Antibiotic Stewardship and the Laboratory

The laboratory has played a key role in dispensing antimicrobial results as well as interpretation for clinicians, nurses and pharmacists. The explosion of antibiotic stewardship has occurred in the last few years with increasing full-time equivalents (FTE) as well as increasing budgets in pharmacy, infectious disease and nursing. However, since the Joint Commission issued a new standard for antimicrobial stewardship programs in hospitals, critical access hospitals, and nursing care centers [2] , the laboratory has been excluded from the “table”. The members of the team as mentioned in the standard are an infectious disease physician, pharmacist, practitioners and an infection preventionist. For several of the members of the team, “if available in the setting,” are to be included. The laboratory and in particular the microbiology laboratory are excluded from the required active members. Ideally a doctoral level microbiologist should be on the team as is recognized by the CDC [3] Although the Joint Commission states that they mimic the requirements for the team published by CDC, however, a member of microbiology laboratory or the diagnostic laboratory in general is not mentioned as key members of their stewardship team.

Laboratory Stewardship

Over the last 30 years an explosion in the cost of health care has occurred, the laboratory is not exempt to this issue.
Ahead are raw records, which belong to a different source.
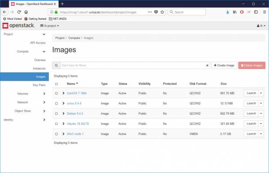Click the Create Image button
Viewport: 269px width, 173px height.
[x=224, y=65]
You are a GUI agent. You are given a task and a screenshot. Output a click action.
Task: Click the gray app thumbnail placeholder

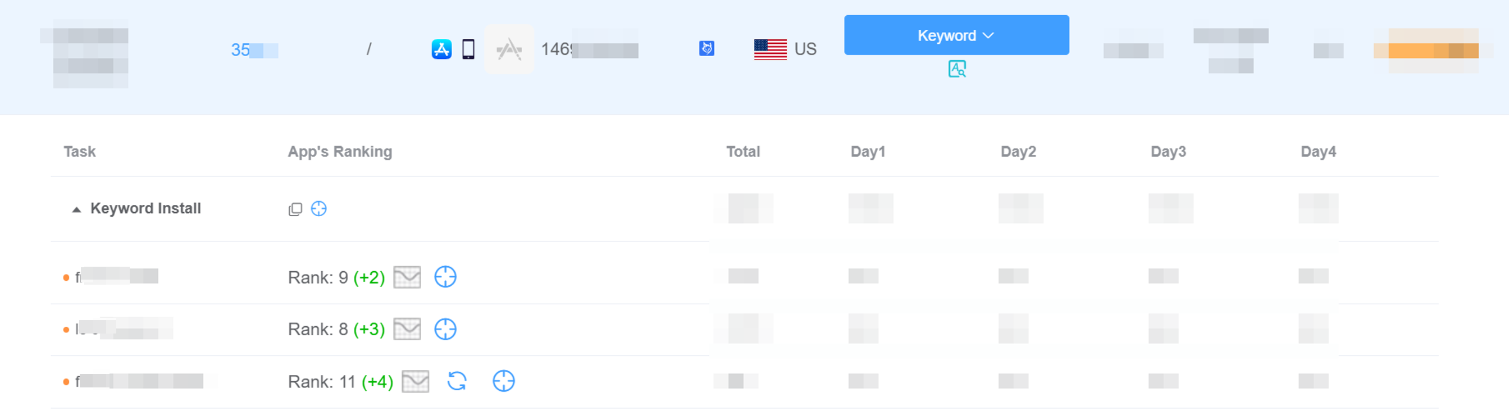point(509,49)
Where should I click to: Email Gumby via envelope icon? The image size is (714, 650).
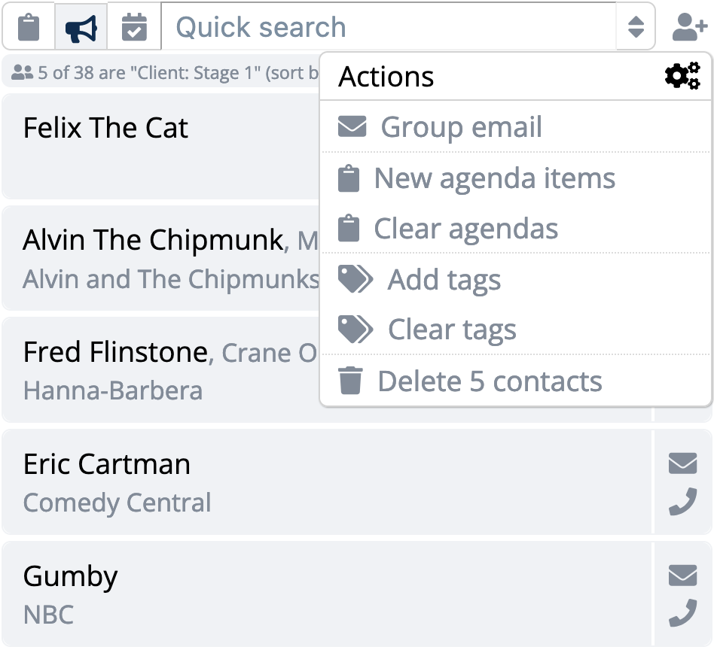pos(682,575)
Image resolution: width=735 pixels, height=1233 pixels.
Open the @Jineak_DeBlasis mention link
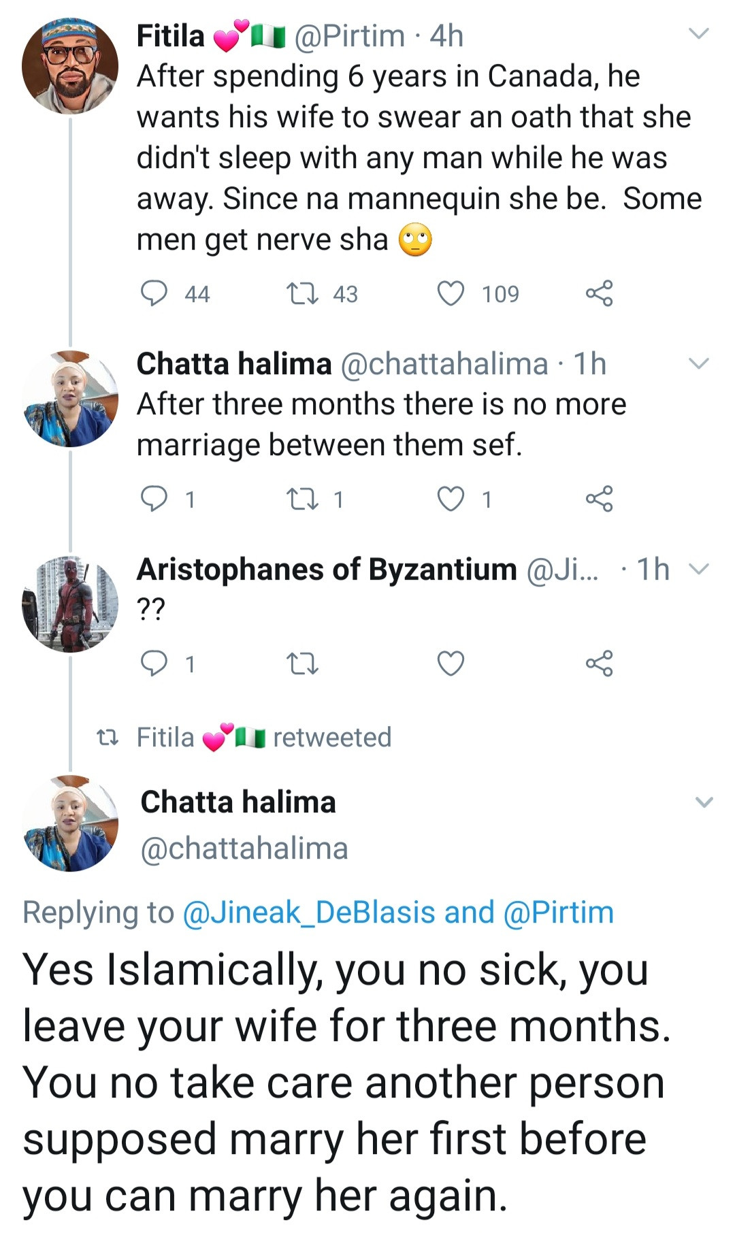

In fact, an estimated 4-5 billion laboratory tests are performed annually with 30% of them unnecessary [4] . The clinical microbiology laboratory is to provide appropriate tests to aid in diagnosis and therapeutic management of a patient with an infectious disease, evidence-based approaches are key to this success as well as using a multidisciplinary team and also diagnostic management teams to treat patients. The clinical microbiologist should not only be dispensing test results but also should be key in determining which tests are useful in a patient scenario along with other care givers. Many of tests that could be ordered are not pertinent to the disease but rather simply just “ordered by habit”. Stewardship programs rely on the clinical microbiology laboratory to direct actions needed for effective stewardship activities.

Examples of those contributions to stewardship are:

a) Preanalytical, analytical and postanalytical test phases all influence the value of a test result

b) Rapid result reporting can be an extremely important parameter for care as it can lead to effective interventions

c) Guidance in selection of tests and interpretive assistance of the results

d) Implementation of the most currently effective testing modalities and interpretation of the results; reporting appropriate antibiotics associated with positive outcomes for the patient

e) Detection of antibiotic resistance begins in the Clinical Microbiology laboratory.

By working with other health care specialties, the microbiologist can serve as a valuable resource to the health care system. There are many other examples of how the microbiologist contributes to antibiotic stewardship, some of which may be found in Sautter & Halstead [4, 5, 6].

The clinical microbiologist plays an important role in antibiotic stewardship and contributes to the antibiotic and laboratory stewardship teams in many ways, some of which are detailed above. They should be part of hospital, state, regional and federal expert panels to come up with guidelines on all areas of microbiology, as demonstrated in North Carolina’s CRE guidance [7] . To that point, clinical microbiology should be represented on all committees discussing antibiotic resistance and stewardship and infection control so the clinical microbiologist can make clear how he/she can help.

At MedLab Middle East, I (RLS) gave a presentation 0n “Stuff we should not be doing” and expanded upon how the microbiologist should approach these issues.